Since I have started blogging, a pattern has emerged.  I make a post on some topic, it sits out there for a few days, I get some commentary on it, I cogitate on it, and then I feel I have something more to say to clarify my initial point.  Well, my last post What is an SDET? is no exception.  Here in part 2 I share some inside baseball with you.  I found a bulleted list of items I send to recruiters to explain to them what I am looking for in an SDET candidate.  This list is reflective of my current role as Test Manager for the Experimentation Platform team at Microsoft, hence the .NET centric view of things.  ….and yes, I am hiring SDETs!

 

What is an SDE-T?

  • Programming experience a must
    • Key here is that the candidate is a Developer.

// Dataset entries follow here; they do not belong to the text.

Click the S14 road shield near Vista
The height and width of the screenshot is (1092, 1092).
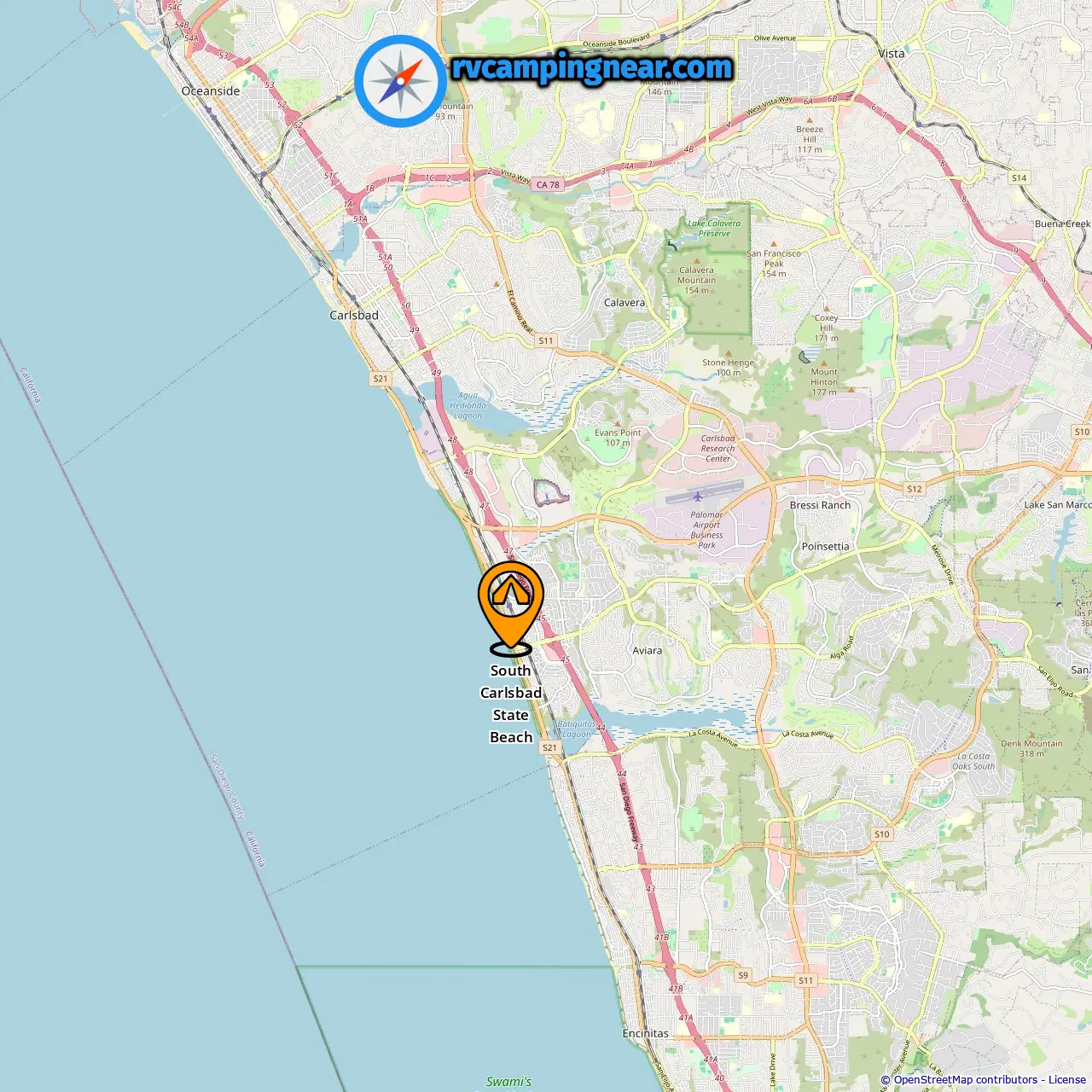click(x=1019, y=178)
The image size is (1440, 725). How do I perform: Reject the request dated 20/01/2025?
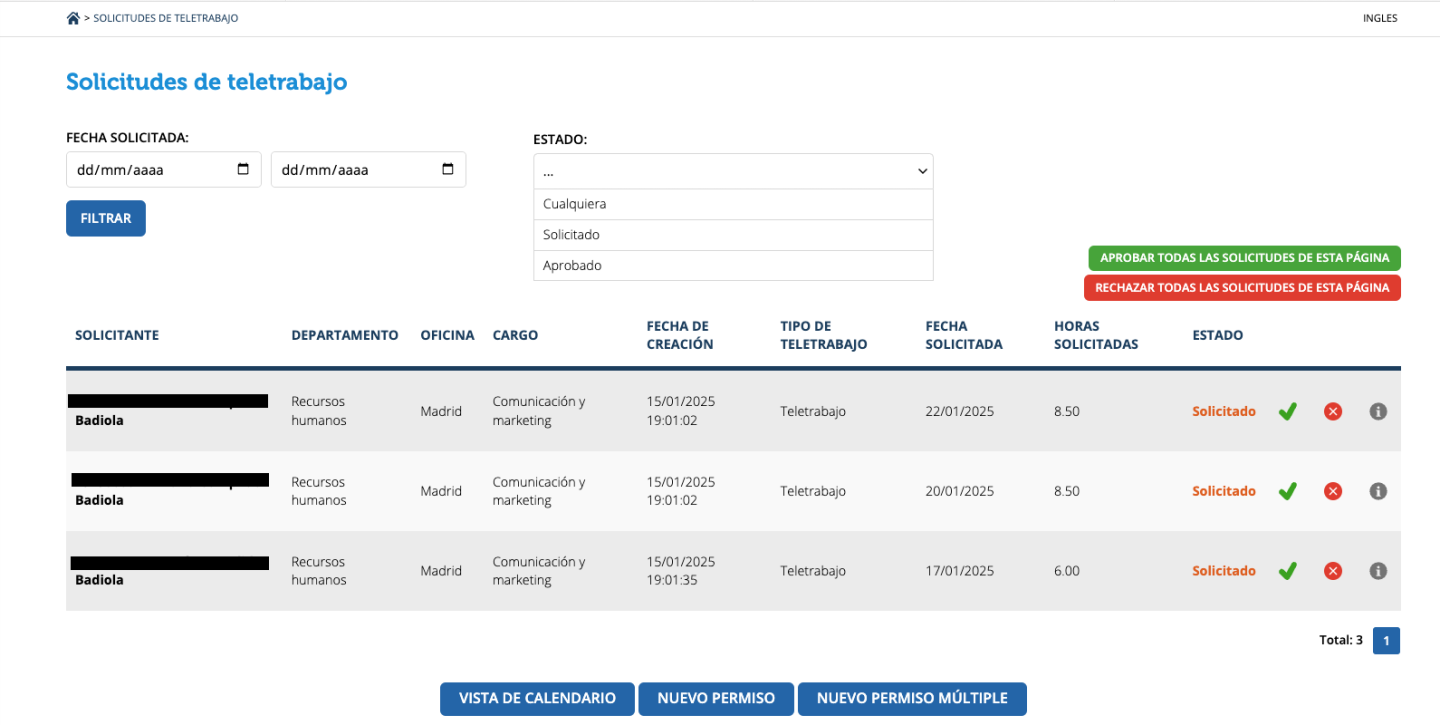coord(1333,491)
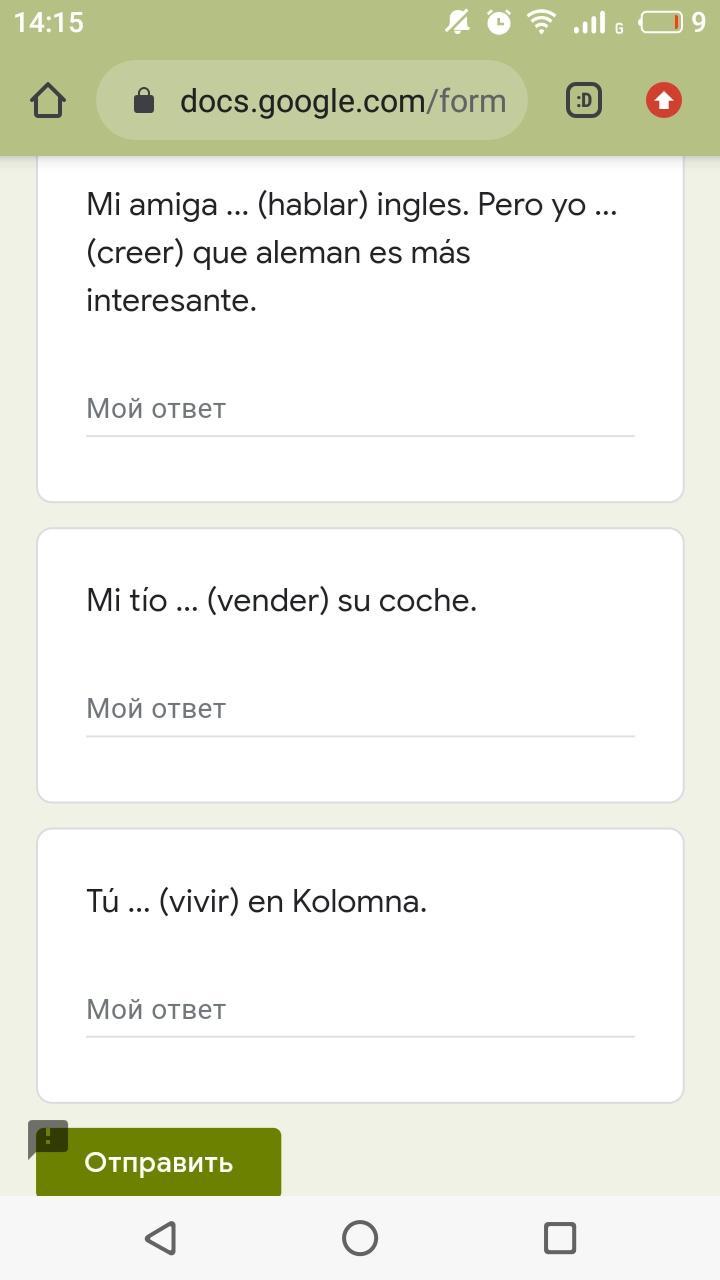Focus answer field for hablar/creer question
The width and height of the screenshot is (720, 1280).
pyautogui.click(x=360, y=409)
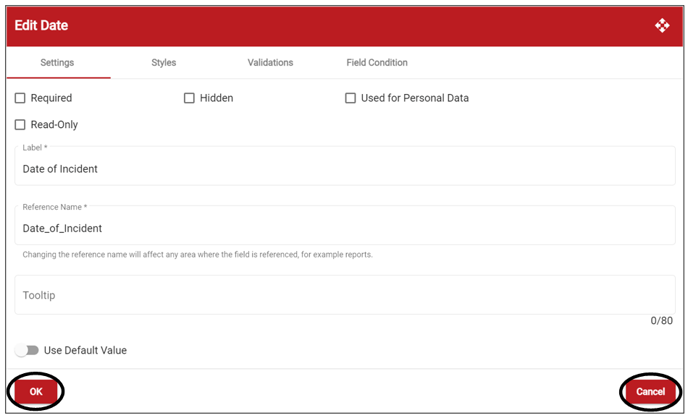Open the Validations tab
The height and width of the screenshot is (418, 688).
tap(270, 63)
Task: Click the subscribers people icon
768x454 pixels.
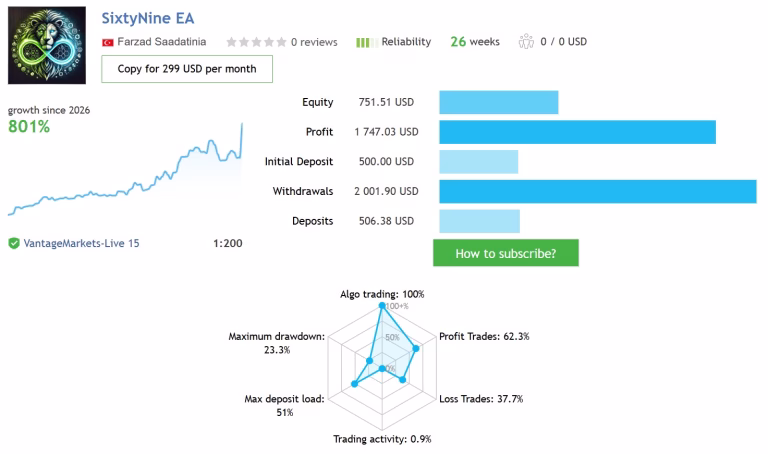Action: coord(526,42)
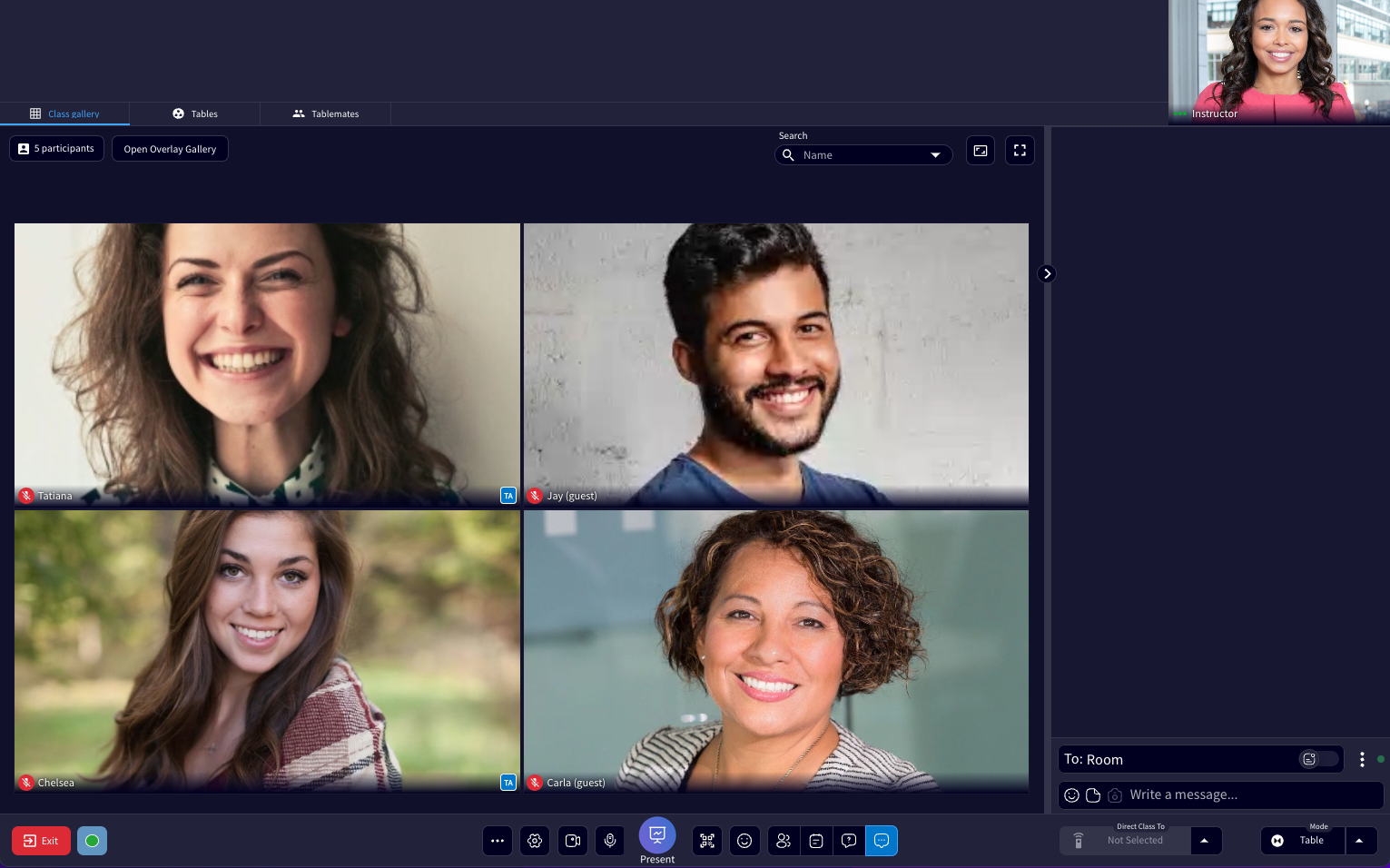Open the camera settings icon

[573, 841]

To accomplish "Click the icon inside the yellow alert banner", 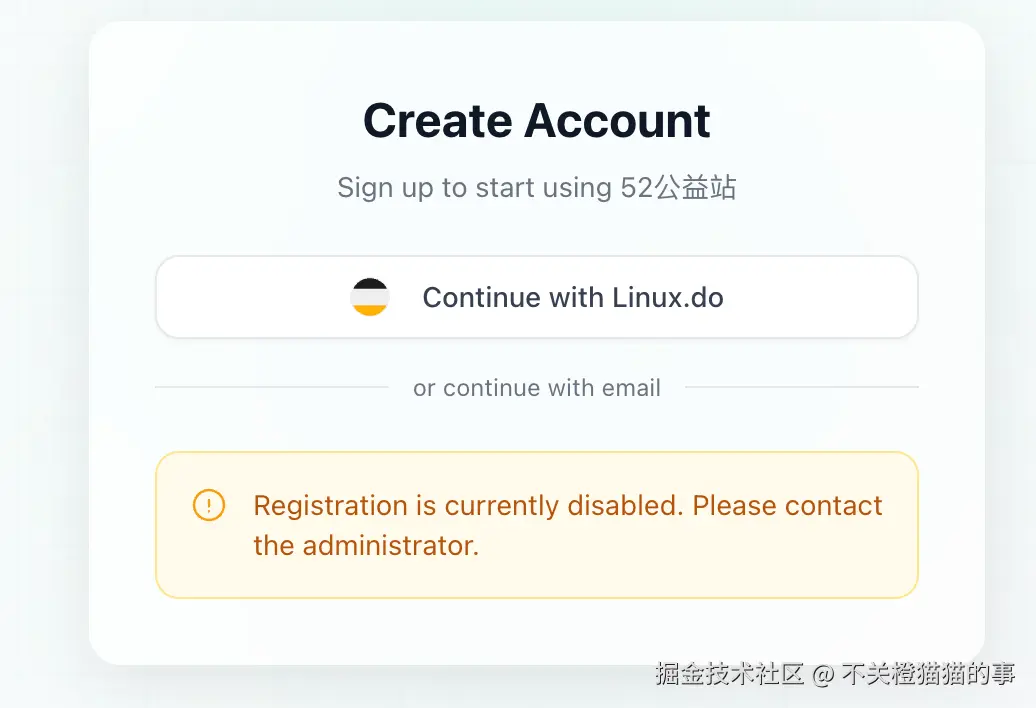I will pos(209,506).
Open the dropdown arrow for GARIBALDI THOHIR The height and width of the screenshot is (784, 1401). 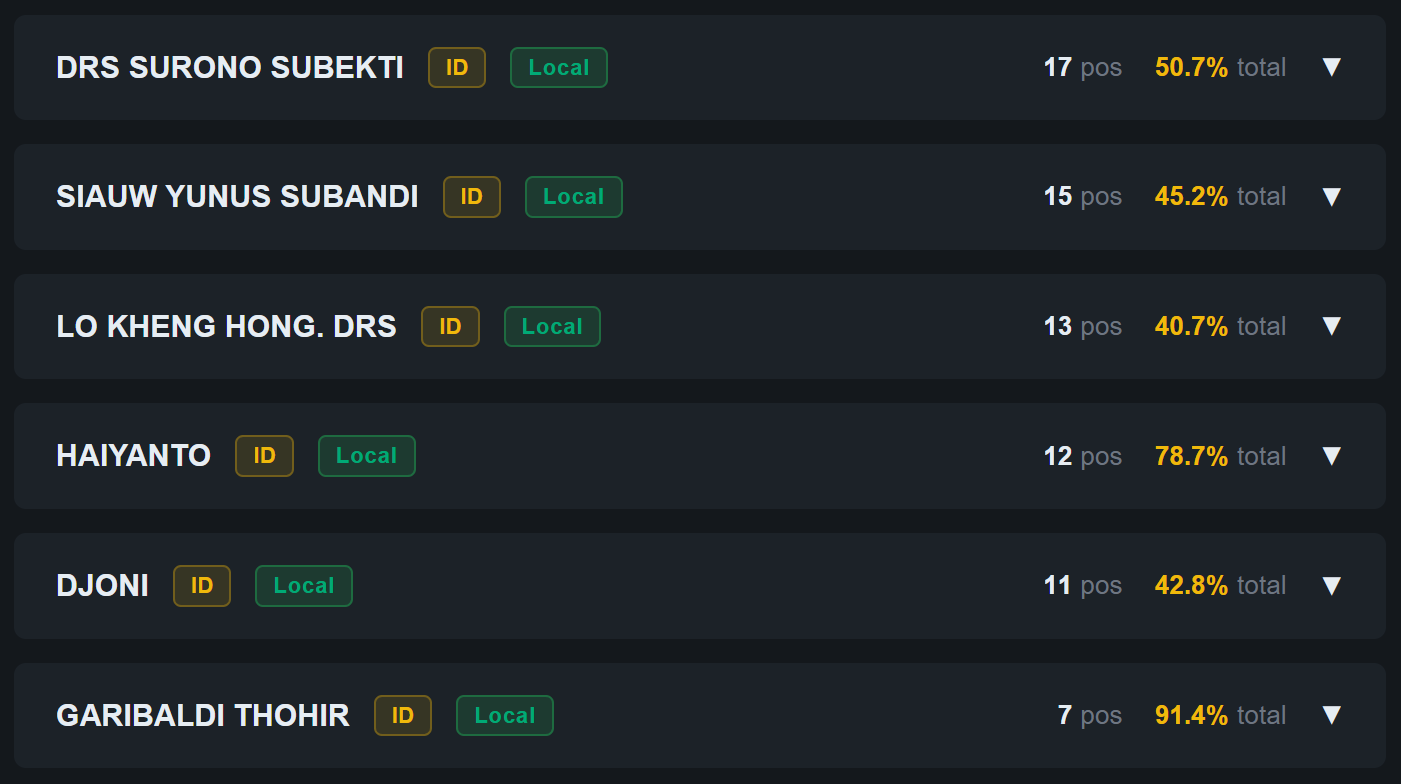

Strong QA candidates without development experience are generally not acceptable for this role.
  • Test Automation
    • Writing code to test code: UI and API level testing
    • Creating, modifying, or designing test frameworks
    • Good: Selenium, JUnit, NUnit, TestNG, etc.
    • Using “canned” products like QuickTest Pro, TestDirector, SilkTest is generally *not* sufficient
  • SDLC and Software Processes
    • Agile/Scrum a plus
  • QA interest / enthusiasm / experience
    • Created Test Cases, Test Plans
    • Debug / troubleshoot issues that they found (deep dive)
    • Bug reporting / triage / prioritization
    • Was responsible for guiding quality on production release
    • Functional, load, stress, user interaction testing
  • Customer focus
    • Customer facing experience a plus
  • "Soft" Skills
    • Communication
    • Driving consensus
    • Leadership
    • Creativity
  • Technologies
    • Must have experience programming a high-level OO language (C#, Java, C++, or C#)
      • C#/.NET experience highly preferred
    • RDBMS, SQL, stored procedures. SQL Server preferred.
    • Web technologies: HTML, JavaScript, web services, XML, CSS

How to sell the SDE-T role to a developer

  • Breadth of experience over narrow focus
  • End to end product expertise. From development to user interaction
  • Subject Matter Expert on product. Has input on product direction.
  • Career “big fish in a small pond”… a strong contributor can really make a name for him or herself. Easier than in Dev because do not get “pigeon holed” and because the QA field is more exclusive.